Das ist ein Artikel vom Top-Thema:

Ellen Hartmann | am

Deutsche Rapsernte fällt größer aus als im Vorjahr

Nach Einschätzungen der Union zur Förderung von Öl- und Proteinpflanzen (UFOP) dürfte sich die Rapsernte im Vergleich zum Vorjahr deutlich steigern. Und das trotz des kalten Wetters.
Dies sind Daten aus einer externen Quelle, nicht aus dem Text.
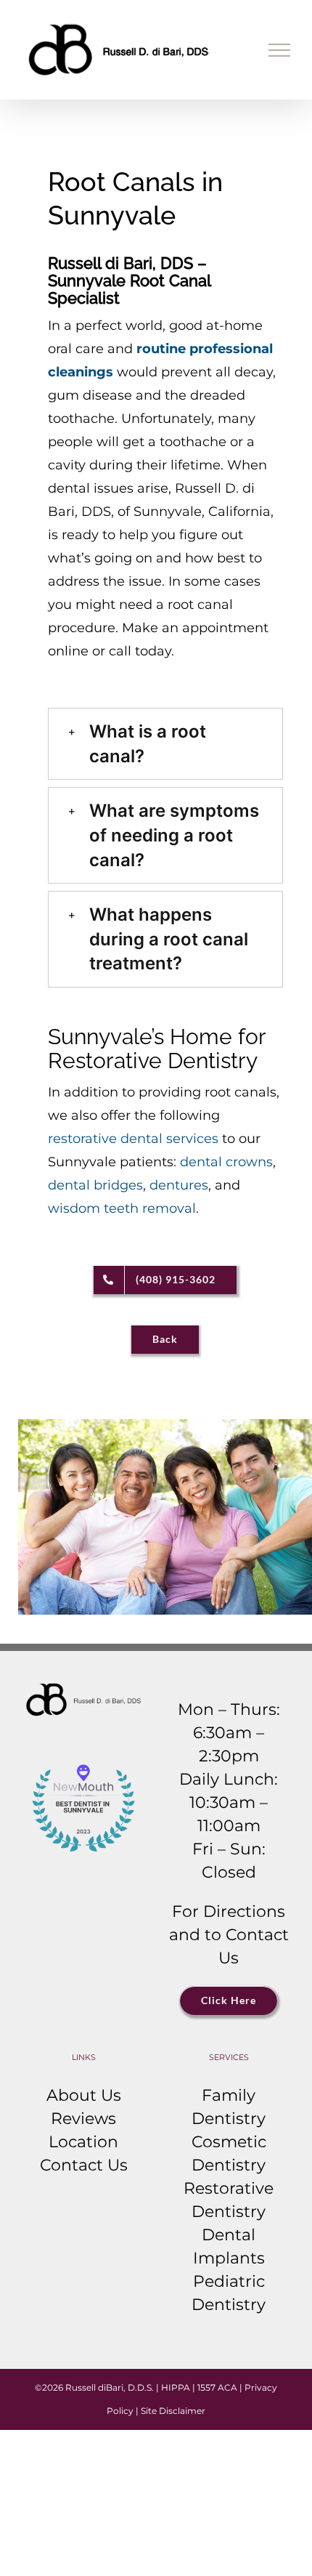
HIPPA (175, 2387)
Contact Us (84, 2165)
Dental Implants (229, 2246)
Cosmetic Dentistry (229, 2153)
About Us (83, 2095)
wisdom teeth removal (122, 1208)
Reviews (83, 2118)
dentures (178, 1185)
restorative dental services (133, 1139)
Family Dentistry (229, 2107)
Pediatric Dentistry (229, 2293)
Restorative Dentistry (229, 2200)
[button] (165, 743)
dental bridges (95, 1185)
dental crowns (226, 1162)
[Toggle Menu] (280, 50)
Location (83, 2142)
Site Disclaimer (173, 2410)
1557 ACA (217, 2387)
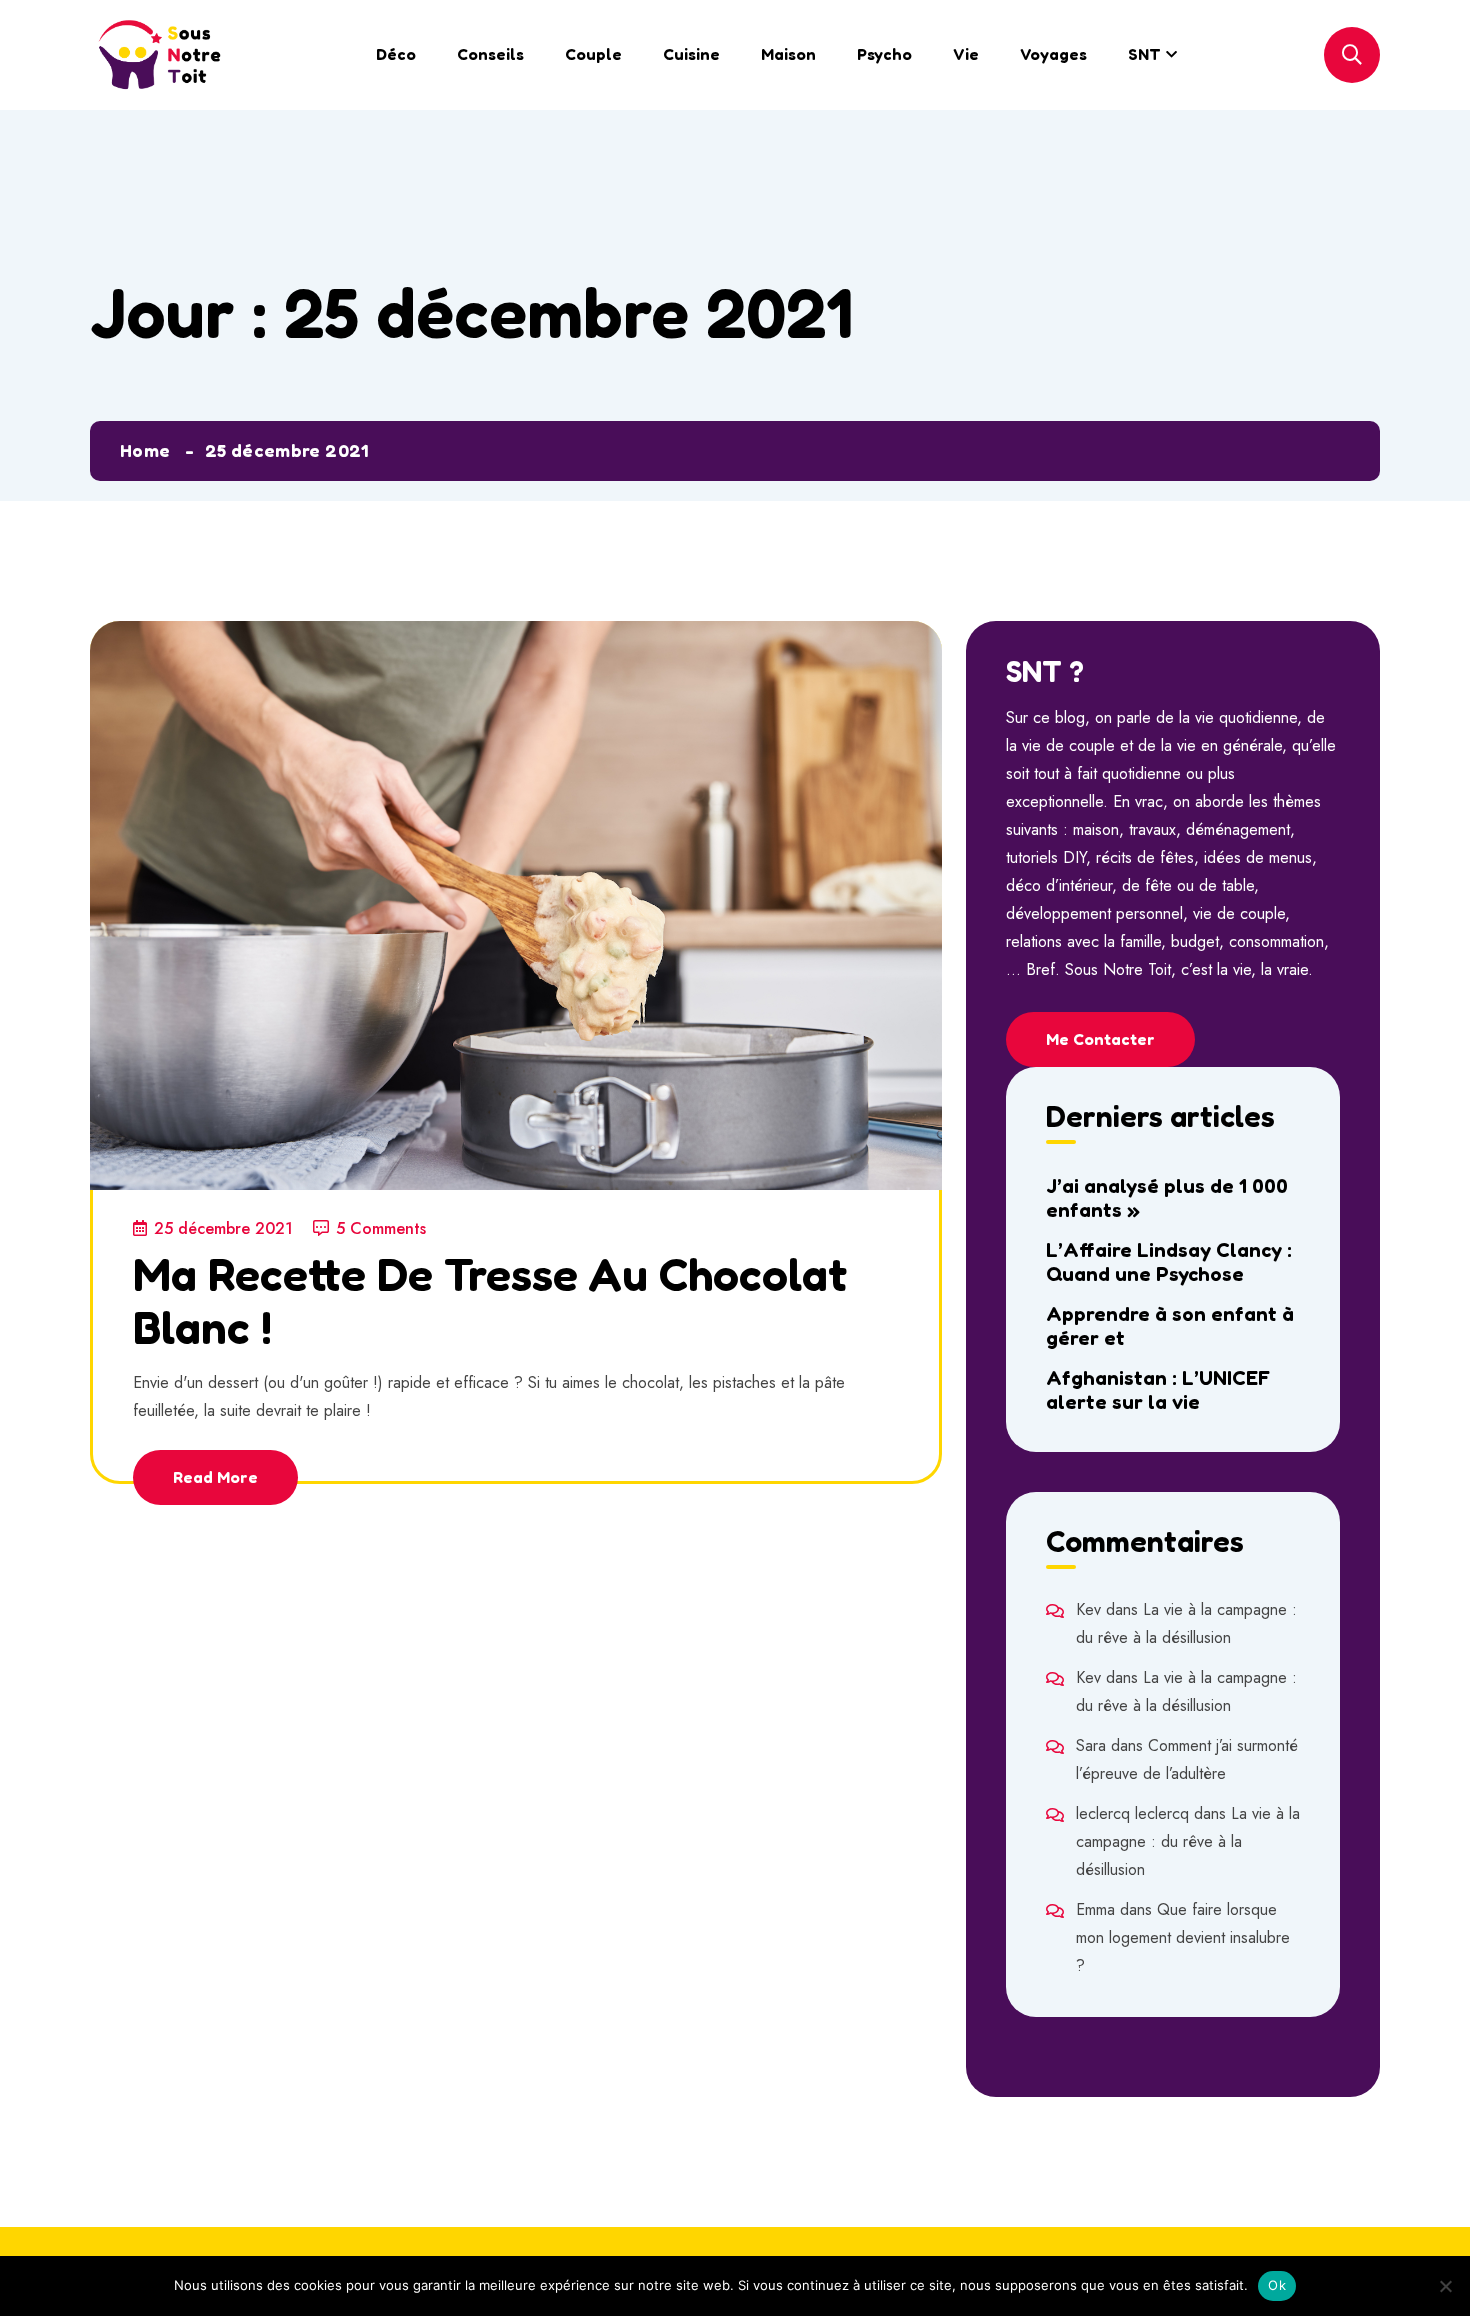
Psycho (884, 54)
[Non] (1445, 2286)
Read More (215, 1477)
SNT (1144, 54)
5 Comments (381, 1228)
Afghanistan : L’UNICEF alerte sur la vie (1158, 1390)
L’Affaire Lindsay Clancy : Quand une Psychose (1169, 1262)
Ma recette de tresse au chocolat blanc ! (490, 1300)
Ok (1277, 2285)
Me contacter (1100, 1039)
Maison (788, 54)
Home (145, 450)
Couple (593, 54)
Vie (966, 54)
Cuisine (691, 54)
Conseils (490, 54)
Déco (396, 54)
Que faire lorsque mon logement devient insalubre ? (1183, 1937)
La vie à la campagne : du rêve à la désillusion (1188, 1841)
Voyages (1053, 54)
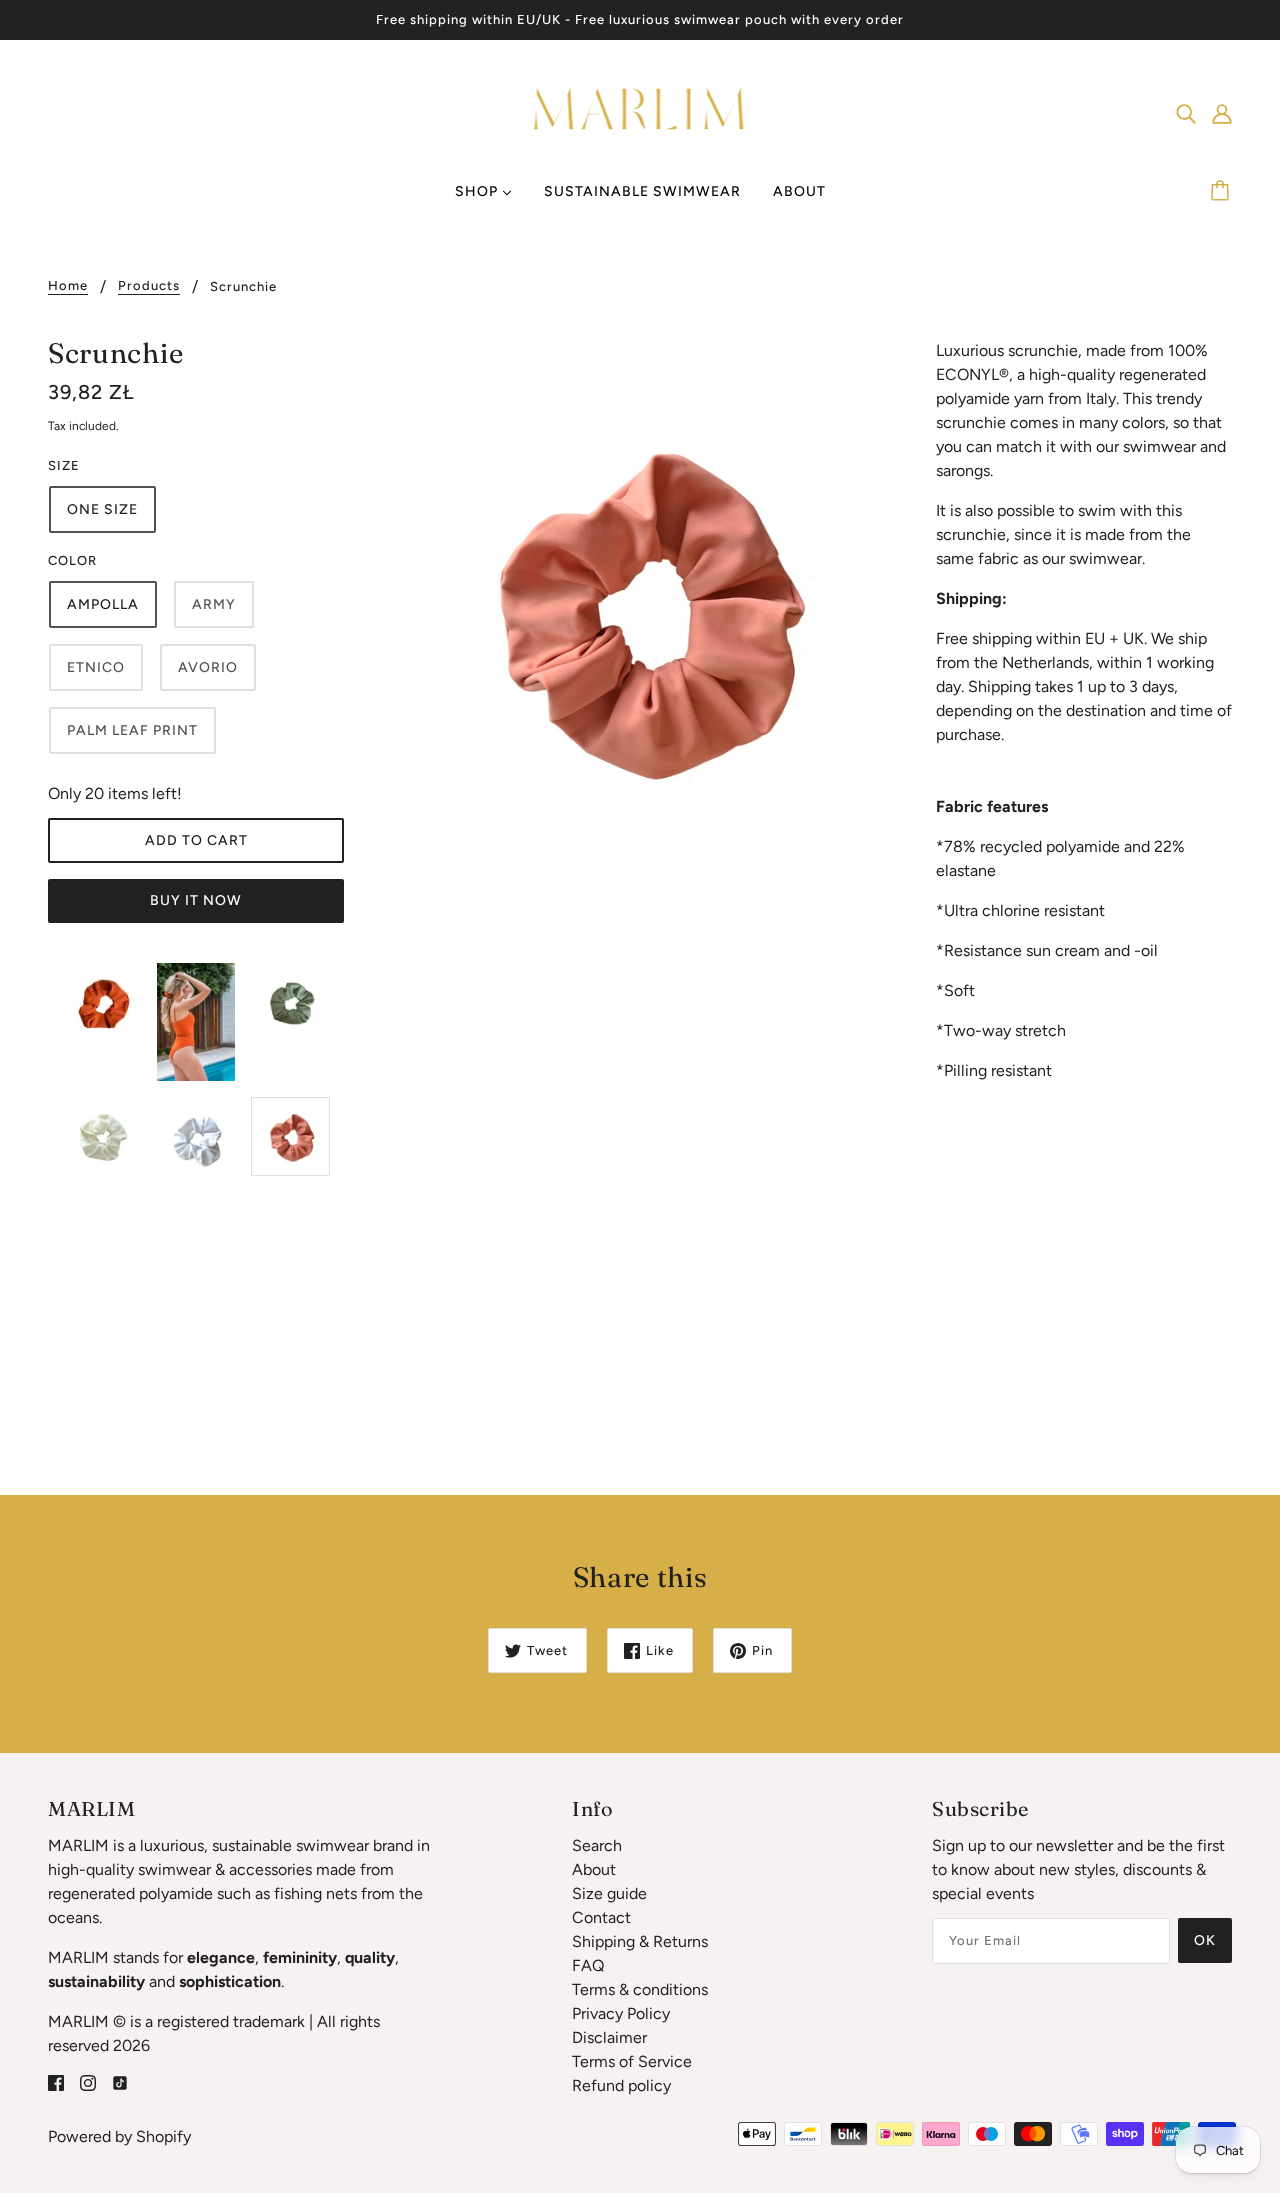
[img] (1186, 113)
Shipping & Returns (640, 1941)
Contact (601, 1917)
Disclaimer (609, 2037)
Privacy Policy (621, 2013)
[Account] (1222, 113)
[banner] (640, 111)
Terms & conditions (640, 1989)
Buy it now (196, 900)
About (594, 1869)
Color (72, 560)
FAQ (588, 1965)
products (149, 286)
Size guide (609, 1893)
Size (64, 465)
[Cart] (1223, 192)
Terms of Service (632, 2061)
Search (597, 1845)
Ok (1205, 1940)
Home (68, 286)
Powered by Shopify (119, 2136)
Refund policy (621, 2085)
Zahlen der EU-Kommission belegen, dass sich die Ernte in diesem Jahr um 7,5 Prozent auf 3,78 Millionen Tonnen steigern könnte, so die UFOP. Zwar sei das Wetter bereits seit Anfang März eher unbeständig und von großen Temperaturschwankungen geprägt gewesen, doch bisher seien keine großen Schäden absehbar. Und dass, obwohl der seit 40 Jahren kälteste April die Kulturen gebremst habe.

Deutschland bleibt wichtigster Erzeuger

In Frankreich jedoch sei ein Teil der Rapsbestände, der bereits geblüht hatte, durch den Frost beschädigt worden. Dazu komme die dortige Trockenheit, die die Regeneration der Pflanzen erschwere. Deshalb hatte die EU-Kommission ihre Ernte-Einschätzung für Frankreich um 6 Prozent auf 3,14 Millionen Tonnen gesenkt. Damit könnte die Ernte 3,2 Prozent unter dem Vorjahreswert liegen.

Rapsernte in der EU unterdurchschnittlich

Ebenfalls mit einer niedrigeren Ernte müssten Polen und die Tschechische Republik rechnen, heißt es weiter. Zuwachs hingegen könnten Rumänien, mit 39,1 Prozent auf 1,013 Millionen Tonnen, und Ungarn mit 8,0 Prozent auf 928.000 Tonnen erwarten. Laut der EU-Kommission liege die gesamte Rapsernte in der EU-27 voraussichtlich bei 16,5 Millionen Tonnen, womit dieses unterdurchschnittliche Ergebnis die Vorjahresproduktion sogar noch um 1 Prozent übertreffe.